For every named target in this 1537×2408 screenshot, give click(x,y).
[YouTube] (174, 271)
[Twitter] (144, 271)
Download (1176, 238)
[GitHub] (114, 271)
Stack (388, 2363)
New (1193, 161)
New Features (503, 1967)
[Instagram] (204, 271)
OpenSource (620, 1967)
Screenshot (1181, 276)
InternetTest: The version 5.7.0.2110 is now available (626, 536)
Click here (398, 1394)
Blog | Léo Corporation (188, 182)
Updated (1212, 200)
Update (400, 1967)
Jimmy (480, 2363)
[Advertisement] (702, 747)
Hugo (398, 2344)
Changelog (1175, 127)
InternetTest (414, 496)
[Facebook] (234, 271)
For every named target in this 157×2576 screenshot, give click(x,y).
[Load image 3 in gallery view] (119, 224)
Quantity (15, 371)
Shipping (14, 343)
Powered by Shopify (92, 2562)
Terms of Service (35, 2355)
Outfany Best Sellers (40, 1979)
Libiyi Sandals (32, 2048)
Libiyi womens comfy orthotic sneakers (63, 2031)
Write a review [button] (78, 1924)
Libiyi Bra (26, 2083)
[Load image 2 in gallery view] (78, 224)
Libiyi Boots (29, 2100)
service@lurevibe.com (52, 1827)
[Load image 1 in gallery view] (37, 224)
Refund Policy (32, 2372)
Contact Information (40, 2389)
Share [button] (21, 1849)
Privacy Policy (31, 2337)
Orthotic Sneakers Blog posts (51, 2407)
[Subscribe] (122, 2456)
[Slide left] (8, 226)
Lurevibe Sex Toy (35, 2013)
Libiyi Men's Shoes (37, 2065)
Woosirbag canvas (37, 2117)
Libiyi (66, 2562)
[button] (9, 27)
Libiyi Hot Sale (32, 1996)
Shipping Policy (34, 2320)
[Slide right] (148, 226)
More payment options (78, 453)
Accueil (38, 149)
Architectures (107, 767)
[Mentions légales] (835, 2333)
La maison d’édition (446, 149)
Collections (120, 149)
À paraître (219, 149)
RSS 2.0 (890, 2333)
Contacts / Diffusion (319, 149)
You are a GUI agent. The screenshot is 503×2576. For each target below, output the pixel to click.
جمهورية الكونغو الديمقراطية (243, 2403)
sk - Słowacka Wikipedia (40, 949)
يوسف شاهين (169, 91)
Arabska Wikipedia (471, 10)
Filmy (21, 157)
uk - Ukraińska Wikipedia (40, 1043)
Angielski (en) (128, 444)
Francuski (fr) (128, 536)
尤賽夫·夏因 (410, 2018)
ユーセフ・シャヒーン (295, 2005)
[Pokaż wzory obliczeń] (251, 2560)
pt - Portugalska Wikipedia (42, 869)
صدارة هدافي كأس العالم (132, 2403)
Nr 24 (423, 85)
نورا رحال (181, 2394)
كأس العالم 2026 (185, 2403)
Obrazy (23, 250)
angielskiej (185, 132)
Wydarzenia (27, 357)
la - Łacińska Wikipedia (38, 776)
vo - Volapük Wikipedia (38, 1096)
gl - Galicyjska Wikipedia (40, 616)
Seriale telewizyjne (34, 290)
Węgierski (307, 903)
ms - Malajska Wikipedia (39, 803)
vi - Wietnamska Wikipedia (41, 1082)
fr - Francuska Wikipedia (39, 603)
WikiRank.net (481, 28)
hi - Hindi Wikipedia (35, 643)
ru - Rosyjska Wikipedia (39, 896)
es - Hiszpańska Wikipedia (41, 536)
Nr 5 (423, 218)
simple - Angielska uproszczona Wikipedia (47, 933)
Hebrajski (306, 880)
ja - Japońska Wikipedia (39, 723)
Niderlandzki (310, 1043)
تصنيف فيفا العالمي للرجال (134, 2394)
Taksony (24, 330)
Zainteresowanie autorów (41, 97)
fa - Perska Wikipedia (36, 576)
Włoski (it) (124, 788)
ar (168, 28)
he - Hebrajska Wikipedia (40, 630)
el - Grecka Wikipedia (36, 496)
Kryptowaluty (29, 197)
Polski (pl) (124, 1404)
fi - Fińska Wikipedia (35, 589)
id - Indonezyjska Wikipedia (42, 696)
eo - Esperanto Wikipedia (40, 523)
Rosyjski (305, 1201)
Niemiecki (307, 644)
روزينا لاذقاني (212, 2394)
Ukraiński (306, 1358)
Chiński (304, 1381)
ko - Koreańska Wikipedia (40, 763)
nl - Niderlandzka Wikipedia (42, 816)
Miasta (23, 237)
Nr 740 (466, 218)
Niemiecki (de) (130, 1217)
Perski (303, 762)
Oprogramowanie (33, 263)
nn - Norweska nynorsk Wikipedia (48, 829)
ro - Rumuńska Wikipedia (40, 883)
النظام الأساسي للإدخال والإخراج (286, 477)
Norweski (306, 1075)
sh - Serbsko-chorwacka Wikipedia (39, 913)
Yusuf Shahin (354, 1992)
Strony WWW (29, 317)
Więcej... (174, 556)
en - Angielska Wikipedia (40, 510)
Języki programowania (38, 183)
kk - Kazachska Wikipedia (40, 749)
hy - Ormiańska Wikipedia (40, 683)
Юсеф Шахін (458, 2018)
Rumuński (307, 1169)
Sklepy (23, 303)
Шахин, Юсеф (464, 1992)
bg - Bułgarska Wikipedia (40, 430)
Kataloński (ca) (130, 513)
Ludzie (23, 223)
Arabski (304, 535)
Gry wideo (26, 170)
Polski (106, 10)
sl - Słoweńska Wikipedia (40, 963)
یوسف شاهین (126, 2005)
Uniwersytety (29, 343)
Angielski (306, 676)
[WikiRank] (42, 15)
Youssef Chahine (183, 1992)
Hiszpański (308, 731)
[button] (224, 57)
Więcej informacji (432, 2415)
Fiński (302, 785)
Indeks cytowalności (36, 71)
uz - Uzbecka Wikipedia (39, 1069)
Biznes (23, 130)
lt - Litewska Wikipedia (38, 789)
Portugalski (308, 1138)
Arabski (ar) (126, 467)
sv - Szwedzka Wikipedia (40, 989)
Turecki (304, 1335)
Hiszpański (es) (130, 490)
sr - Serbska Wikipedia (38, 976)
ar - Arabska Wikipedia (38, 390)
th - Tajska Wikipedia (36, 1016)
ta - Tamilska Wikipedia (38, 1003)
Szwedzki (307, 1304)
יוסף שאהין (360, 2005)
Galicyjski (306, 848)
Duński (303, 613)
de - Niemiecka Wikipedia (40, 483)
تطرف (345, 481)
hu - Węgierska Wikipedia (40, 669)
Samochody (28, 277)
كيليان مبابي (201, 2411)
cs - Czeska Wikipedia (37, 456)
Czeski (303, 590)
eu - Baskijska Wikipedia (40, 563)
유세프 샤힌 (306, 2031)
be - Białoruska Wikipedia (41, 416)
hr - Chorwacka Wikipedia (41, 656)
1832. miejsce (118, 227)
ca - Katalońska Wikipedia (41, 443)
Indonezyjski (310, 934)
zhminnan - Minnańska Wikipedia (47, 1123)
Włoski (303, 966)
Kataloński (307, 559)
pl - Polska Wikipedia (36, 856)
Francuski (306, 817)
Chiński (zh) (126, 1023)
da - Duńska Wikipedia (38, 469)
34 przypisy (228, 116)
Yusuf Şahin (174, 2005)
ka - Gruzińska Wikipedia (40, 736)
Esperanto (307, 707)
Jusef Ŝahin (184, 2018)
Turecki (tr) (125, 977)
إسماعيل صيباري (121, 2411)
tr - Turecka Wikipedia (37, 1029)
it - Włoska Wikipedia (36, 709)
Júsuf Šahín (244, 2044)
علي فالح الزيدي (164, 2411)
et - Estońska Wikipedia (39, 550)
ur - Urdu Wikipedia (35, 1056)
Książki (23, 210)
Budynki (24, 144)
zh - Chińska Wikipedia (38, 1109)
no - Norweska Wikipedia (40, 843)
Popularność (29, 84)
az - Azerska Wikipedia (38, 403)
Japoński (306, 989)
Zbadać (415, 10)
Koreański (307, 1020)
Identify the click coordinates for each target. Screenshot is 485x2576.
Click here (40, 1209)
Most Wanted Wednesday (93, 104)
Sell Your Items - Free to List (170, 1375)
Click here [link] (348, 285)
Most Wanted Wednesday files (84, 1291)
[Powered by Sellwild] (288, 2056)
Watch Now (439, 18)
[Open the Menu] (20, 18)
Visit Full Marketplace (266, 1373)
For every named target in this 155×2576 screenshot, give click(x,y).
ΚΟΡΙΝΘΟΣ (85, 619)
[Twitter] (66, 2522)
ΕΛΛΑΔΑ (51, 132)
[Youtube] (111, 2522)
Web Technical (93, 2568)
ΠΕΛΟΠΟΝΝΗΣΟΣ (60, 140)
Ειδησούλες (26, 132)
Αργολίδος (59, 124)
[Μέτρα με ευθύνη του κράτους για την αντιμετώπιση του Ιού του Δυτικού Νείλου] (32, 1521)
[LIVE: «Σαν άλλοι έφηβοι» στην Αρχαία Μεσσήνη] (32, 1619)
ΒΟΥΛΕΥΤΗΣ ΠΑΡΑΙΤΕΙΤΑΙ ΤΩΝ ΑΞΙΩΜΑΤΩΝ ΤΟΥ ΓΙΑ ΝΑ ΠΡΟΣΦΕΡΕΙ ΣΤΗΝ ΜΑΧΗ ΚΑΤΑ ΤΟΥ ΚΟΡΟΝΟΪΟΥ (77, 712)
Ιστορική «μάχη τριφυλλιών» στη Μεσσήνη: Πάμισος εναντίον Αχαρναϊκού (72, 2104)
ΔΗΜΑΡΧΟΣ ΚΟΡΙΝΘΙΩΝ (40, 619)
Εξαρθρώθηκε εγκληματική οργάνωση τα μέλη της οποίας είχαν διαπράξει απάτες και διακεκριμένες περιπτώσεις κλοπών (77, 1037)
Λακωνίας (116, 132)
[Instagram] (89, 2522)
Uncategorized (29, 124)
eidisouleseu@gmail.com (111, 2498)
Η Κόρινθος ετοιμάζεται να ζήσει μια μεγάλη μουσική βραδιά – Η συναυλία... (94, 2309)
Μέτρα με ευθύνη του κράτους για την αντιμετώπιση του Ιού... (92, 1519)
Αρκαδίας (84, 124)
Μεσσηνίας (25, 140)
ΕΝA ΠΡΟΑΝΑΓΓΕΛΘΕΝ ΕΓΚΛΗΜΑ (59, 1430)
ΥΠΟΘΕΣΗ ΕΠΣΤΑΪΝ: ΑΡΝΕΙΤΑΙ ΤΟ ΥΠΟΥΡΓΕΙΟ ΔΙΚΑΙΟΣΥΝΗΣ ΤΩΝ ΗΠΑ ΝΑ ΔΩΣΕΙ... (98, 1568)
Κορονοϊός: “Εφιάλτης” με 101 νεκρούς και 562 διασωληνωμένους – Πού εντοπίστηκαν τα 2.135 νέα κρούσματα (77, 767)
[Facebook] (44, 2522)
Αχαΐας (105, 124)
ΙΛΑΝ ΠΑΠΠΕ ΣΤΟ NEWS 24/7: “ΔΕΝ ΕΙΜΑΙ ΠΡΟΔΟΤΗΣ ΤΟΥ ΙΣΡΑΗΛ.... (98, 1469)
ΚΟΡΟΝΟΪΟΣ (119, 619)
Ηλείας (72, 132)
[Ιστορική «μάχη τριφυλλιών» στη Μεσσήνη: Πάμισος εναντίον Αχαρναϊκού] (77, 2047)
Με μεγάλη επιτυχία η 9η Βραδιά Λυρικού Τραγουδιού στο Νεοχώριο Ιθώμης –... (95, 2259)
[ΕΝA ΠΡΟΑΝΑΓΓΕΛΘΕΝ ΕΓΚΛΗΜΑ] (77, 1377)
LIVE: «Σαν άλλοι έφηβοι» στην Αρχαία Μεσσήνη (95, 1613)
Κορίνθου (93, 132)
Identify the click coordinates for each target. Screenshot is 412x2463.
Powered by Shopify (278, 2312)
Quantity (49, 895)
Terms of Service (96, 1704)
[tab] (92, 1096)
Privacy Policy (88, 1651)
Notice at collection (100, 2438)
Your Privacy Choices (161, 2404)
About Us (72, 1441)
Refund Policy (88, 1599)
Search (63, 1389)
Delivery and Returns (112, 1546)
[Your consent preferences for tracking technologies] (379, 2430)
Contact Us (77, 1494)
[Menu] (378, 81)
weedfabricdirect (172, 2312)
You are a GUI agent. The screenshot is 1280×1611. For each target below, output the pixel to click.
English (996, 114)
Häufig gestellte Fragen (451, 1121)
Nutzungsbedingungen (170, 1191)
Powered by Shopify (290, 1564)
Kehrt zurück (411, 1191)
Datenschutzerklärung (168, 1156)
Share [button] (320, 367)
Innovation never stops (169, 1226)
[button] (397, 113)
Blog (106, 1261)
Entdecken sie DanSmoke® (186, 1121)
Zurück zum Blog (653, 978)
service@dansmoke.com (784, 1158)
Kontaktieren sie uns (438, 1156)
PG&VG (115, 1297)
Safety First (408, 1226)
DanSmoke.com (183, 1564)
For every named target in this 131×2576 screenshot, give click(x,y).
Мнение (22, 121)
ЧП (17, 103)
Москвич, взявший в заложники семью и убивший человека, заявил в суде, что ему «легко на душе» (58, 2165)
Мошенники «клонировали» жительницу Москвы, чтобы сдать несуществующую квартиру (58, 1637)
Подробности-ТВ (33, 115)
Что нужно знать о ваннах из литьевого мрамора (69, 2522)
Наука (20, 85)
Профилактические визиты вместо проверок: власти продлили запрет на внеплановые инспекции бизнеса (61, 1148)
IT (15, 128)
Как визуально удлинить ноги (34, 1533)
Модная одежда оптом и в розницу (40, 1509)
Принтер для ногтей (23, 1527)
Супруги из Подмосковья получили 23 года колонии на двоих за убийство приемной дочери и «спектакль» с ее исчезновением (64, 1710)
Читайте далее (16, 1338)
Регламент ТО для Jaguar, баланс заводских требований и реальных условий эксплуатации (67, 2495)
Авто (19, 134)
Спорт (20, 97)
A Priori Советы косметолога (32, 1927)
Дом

------------------------------------------------

> [Aim of the task] Scan the records above for the string "Πάμισος", then copy each line where it turns up.

> [Answer to this task]
Ιστορική «μάχη τριφυλλιών» στη Μεσσήνη: Πάμισος εναντίον Αχαρναϊκού (72, 2104)
[Ιστορική «μάχη τριφυλλιών» στη Μεσσήνη: Πάμισος εναντίον Αχαρναϊκού] (77, 2047)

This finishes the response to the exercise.